__WHAT THE EXERCISE ASKS__: In the records that come next, find every line with "Task". Return those lines.

(Stored entries)
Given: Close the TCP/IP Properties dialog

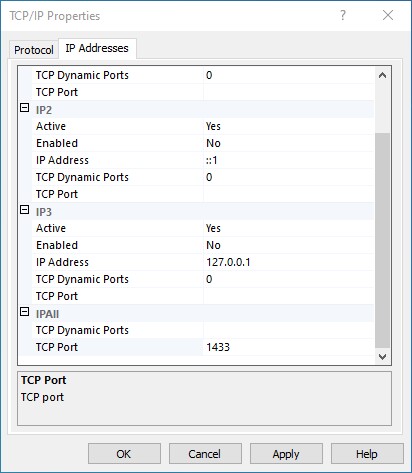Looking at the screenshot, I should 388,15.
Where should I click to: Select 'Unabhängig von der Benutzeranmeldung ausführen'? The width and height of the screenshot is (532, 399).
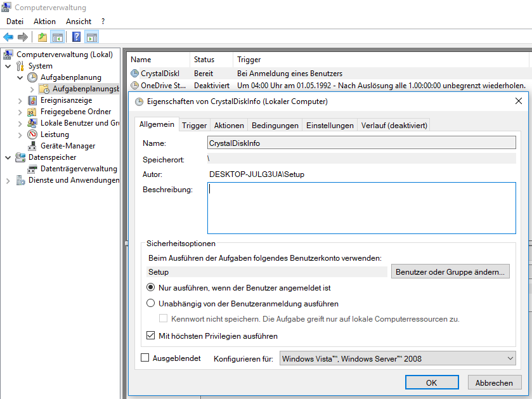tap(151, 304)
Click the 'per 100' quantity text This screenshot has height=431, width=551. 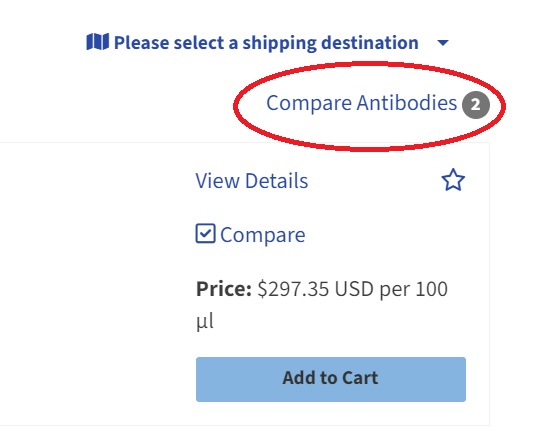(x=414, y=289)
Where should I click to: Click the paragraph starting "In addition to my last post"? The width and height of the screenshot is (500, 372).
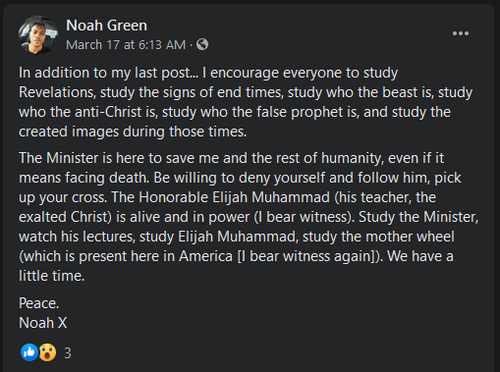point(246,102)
==
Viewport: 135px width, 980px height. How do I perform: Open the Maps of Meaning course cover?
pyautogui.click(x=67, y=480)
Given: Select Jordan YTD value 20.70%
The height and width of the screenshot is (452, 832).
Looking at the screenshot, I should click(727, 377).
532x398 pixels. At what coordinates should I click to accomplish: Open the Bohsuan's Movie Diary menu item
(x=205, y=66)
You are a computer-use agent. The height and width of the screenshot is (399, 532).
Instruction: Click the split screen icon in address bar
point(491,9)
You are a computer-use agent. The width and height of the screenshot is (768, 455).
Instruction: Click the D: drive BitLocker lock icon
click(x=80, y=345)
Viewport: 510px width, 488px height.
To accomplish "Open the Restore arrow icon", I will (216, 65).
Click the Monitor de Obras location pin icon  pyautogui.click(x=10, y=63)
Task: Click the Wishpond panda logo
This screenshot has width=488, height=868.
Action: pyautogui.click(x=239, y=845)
...
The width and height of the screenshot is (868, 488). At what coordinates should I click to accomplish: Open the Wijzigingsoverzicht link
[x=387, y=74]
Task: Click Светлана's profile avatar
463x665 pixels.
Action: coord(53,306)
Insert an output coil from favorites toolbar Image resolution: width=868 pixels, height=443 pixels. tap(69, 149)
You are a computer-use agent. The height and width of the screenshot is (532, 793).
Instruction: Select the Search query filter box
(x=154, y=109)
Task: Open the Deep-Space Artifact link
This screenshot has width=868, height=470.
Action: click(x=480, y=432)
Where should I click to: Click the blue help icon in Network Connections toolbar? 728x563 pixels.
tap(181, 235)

__REPLY__:
Task: Click the Wishpond panda logo
Task: Click Светлана's profile avatar
Task: Open the Deep-Space Artifact link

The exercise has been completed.